Chovia
Logo na chegada me deparei com o estacionamento debaixo d’água. Estacionei na última vaga antes da lagoa que se formava. Mas isso nem foi surpresa, já que sempre que chove mais forte fica difícil chegar ao estádio. O problema estava do lado de dentro, mais precisamente no gramado onde seria realizada a partida.

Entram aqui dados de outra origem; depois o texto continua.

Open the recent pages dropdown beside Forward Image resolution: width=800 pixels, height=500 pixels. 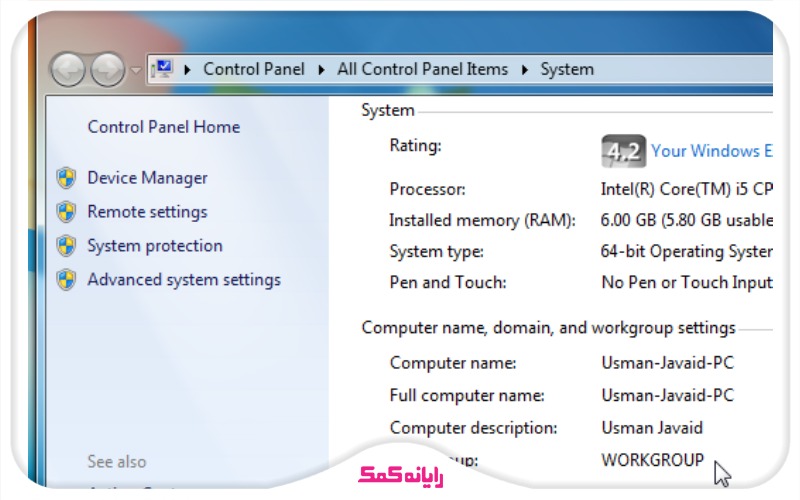[136, 71]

Acho que nunca havia visto um campo em tão precárias condições de jogo. Duas horas antes da partida funcionários do Internacional tentavam a todo custo escoar com rodos a água que formava poças no Beira-Rio (diga-se de passagem, o estádio com o melhor gramado do futebol brasileiro, de acordo com os próprios jogadores que disputam a competição nacional, em eleição realizada no ano passado). Tudo em vão. À medida que eles se esforçavam, a chuva teimava
O árbitro Sandro Meira Ricci vistoriou o gramado antes da partida e apesar do cenário totalmente contrário à prática do futebol, entendeu que havia plenas condições de jogo. Impossível entender tal decisão, mas hoje, analisando a situação, lembrei que o Inter está (ou estava) na luta pelo título do Brasileirão e que um resultado como o de ontem poderia deixar esse sonho bem mais distante. E mais próximo para as equipes paulistas que também estão na luta (não podemos esquecer que em 2005 uma manobra da arbitragem brasileira tirou o título do Inter e colocou de bandeja nas mãos do Corinthians).

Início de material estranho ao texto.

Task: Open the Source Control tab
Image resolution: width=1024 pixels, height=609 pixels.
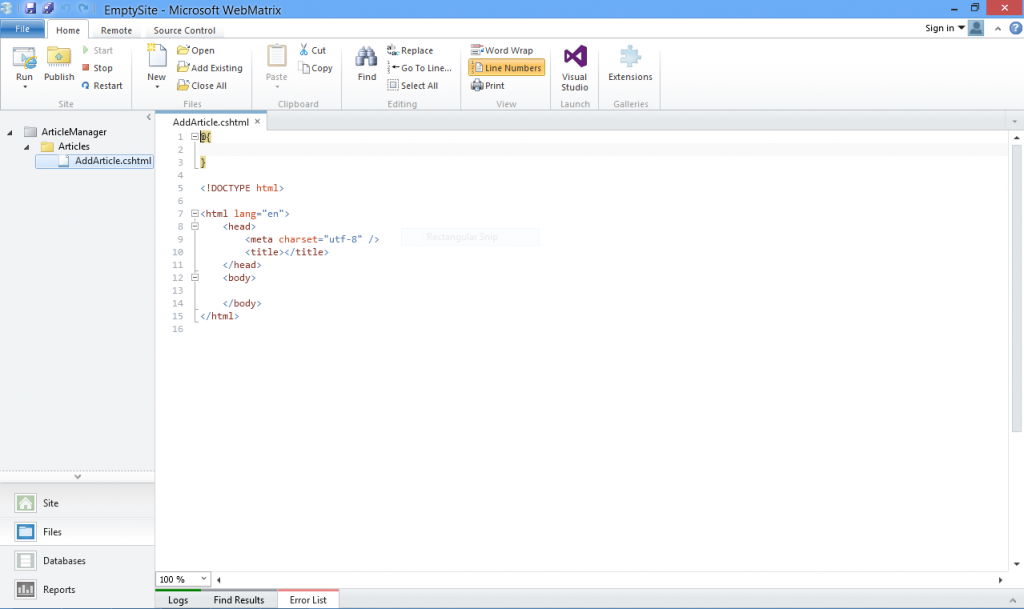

Não houve, de modo algum, futebol entre Inter e Flamengo. A bola parou mais nas poças de água que nos pé dos jogadores, que giravam de um lado para o outro sem conseguir concretizar uma jogada. Jogo feio, truncado, sem qualquer emoção. Sem dúvidas, a pior partida de futebol (que mais lembrava um pólo aquático) que já vi em toda a vida. E mais uma prova de que a arbitragem brasileira não prioriza o bom futebol. E debaixo de tanta chuva, o único que saiu satisfeito do estádio foi Paulo Cezar Guterres Ritta, o Sócio Símbolo 100 mil do Internacional.